The push to make home ownership available to everyone continued into 2000.  The Government Sponsored Enterprises (GSEs) Fannie Mae and Freddie Mac were directed to devote a significant percentage of their lending to support “affordable housing.” Fannie Mae announced in 2001 it had a goal to finance $500 billion in CRA loans by 2010.  The Federal Reserve joined the party by lowering interest rates, which encouraged new borrowers to initiate loans and others to refinance their loans and use the proceeds to buy new luxury items.

There have been charges that racism is involved in deciding who is given home loans.  A Princeton study confirms the validity of that charge.  African-Americans were more likely to be offered subprime loans compared to whites who had similar financial backgrounds.

Japanese Nuclear Reactor Disaster

I did an Internet search to learn the status of the containment structures of the damaged reactors, and the most recent posting I could find was April 6. Most of the articles were posted in March. I’m guessing major news media outlets are losing interest because a “China Syndrome” meltdown (although the exit point from Japan would be somewhere in or near Uruguay) hasn’t occurred. So what is the impact of the disaster if the containment structures hold? There is no doubt the disaster will further add to the fear of nuclear power generation. Japan is hydrocarbon deficient, and had been generating a third of their power needs with nuclear plants. They have stepped up their importation of liquid natural gas via tankers to fill the immediate needs, but that will undoubtedly add expense to an economy that doesn’t need additional expenses.

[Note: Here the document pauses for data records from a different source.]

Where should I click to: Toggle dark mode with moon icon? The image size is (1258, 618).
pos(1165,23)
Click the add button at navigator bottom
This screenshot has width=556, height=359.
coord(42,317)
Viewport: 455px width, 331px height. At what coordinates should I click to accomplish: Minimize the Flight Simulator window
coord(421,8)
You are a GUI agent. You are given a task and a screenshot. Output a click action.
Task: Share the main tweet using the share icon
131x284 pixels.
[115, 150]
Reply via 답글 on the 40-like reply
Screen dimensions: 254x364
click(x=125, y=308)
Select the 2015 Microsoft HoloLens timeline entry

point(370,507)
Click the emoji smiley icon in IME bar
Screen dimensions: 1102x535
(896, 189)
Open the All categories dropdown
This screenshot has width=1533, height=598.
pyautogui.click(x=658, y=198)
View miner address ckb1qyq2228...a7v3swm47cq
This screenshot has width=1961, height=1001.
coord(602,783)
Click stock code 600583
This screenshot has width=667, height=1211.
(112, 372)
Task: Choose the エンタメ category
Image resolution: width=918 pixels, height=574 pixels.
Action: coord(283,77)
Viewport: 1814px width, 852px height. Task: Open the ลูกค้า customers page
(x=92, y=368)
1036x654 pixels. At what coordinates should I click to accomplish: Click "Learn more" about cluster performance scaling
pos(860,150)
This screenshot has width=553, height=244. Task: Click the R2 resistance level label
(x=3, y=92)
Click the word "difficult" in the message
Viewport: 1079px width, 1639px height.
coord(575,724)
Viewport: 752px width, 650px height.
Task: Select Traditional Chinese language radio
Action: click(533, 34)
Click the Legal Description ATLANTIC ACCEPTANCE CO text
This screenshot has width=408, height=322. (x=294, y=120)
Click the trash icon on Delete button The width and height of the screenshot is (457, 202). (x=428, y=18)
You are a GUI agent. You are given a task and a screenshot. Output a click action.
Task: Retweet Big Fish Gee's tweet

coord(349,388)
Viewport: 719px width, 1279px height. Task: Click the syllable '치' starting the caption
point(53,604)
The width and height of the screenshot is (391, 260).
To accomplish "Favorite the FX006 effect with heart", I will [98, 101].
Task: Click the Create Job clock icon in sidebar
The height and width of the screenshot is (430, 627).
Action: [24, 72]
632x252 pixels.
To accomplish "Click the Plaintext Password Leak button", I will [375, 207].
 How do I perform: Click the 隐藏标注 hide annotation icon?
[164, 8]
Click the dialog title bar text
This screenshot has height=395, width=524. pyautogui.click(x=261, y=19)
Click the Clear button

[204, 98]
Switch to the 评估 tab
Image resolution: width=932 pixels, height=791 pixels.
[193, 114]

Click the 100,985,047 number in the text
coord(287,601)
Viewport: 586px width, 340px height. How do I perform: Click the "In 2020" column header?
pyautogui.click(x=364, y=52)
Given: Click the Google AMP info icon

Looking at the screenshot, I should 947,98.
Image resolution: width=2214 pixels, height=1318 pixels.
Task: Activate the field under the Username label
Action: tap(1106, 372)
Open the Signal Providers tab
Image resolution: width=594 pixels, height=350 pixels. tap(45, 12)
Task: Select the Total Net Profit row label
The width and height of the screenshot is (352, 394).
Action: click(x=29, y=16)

Do I continue to advocate that nuclear power generation should be a part of our future? You bet I do, and I write that despite Three Mile Island, Chernobyl, and now Fukushima. My favorite source of information about energy generation is Dr. Petr Beckman, who published the book “The Health Hazards of NOT Going Nuclear” in 1976. The primary point of the book, which is still very valid today, is that there is no safe way to make energy. “Energy is the capacity for doing work, and as long as man is fallible, there is always the possibility that it will do the wrong kind of work; to ask for safe energy, therefore, is much the same as asking for incombustible fuel.” Nuclear energy is “…far safer than any other form of energy.”

I’m baffled at how casually we accept risks from activities that don’t have the word “nuclear” in their title, even when we have no control over these risks. Anyone who advocates that no risk is acceptable should cut themselves off the power grid. About 1000 people die per year in the U.S. from electrocution. If you overlook the risk of electrocution, what about the risk from mining and burning coal to generate power? There have been 819 deaths in the United States and 52,785 in China from coal mining since 1990. That doesn’t consider the risks to people from the emissions and wastes generated from burning coal. As Dr. Beckman said, there is no method of making energy that is completely “safe.” He advocated that producing plentiful energy is required to preserve economic freedom and prosperity. China, India, Korea, and Russia are not delaying construction of new nuclear reactors, but the United States and some European countries are responding to the Japanese crises by rethinking plans for nuclear facilities. France generates 75% of its energy with nuclear power, and I haven’t found that they intend to shut down their plants.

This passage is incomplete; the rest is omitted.